+++ Supplied data +++

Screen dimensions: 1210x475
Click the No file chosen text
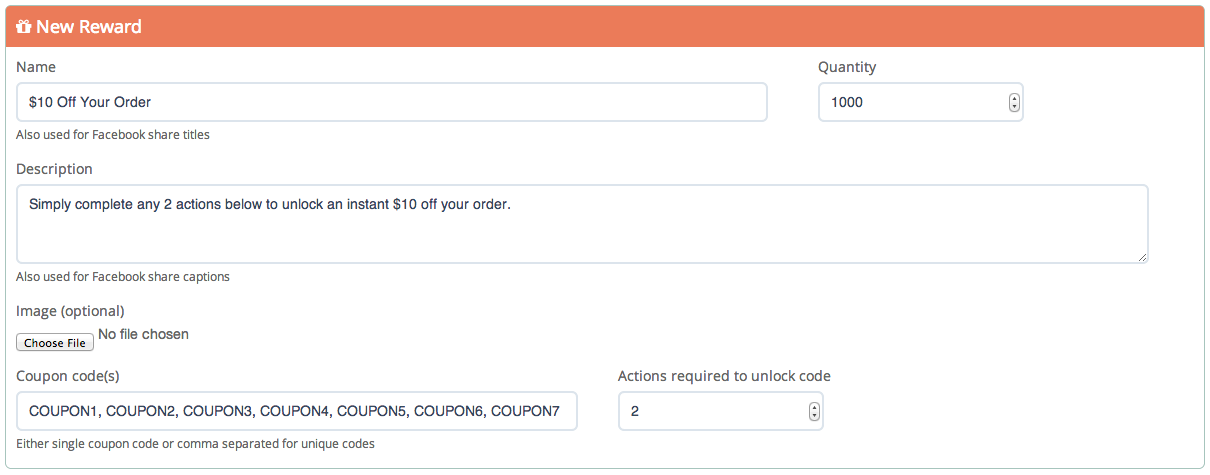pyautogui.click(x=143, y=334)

+++
+++ Supplied data +++

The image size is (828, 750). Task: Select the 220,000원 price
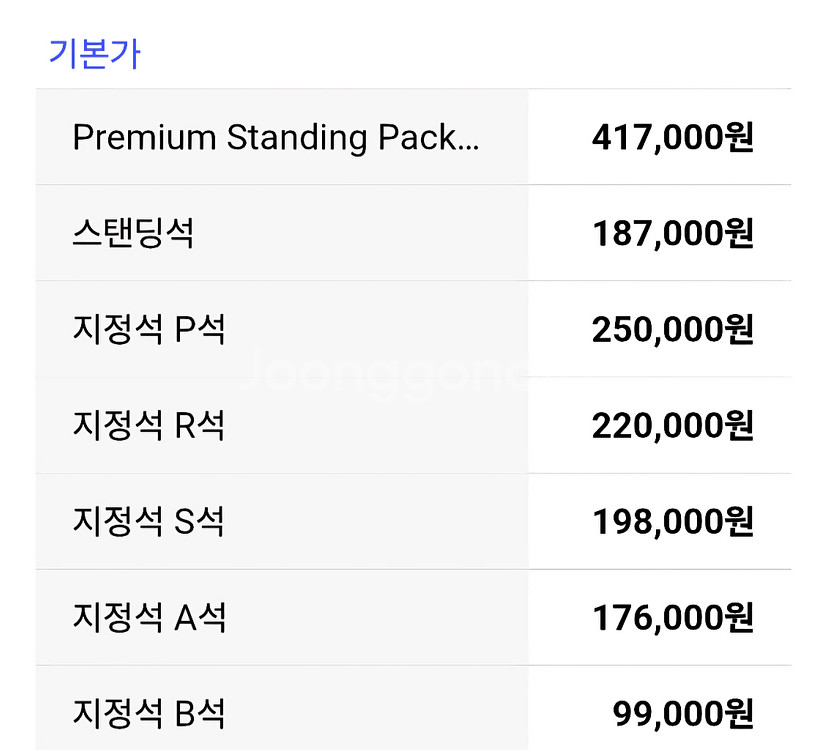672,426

+++

Arrange the lines from the one containing "Screen dimensions: 1210x475" through the one containing "pyautogui.click(x=143, y=334)" as a Markdown table with the columns Row and Line, numbering each line and skipping blank ones. Leave the pictures out.

| Row | Line |
|---|---|
| 1 | Screen dimensions: 1210x475 |
| 2 | Click the No file chosen text |
| 3 | pyautogui.click(x=143, y=334) |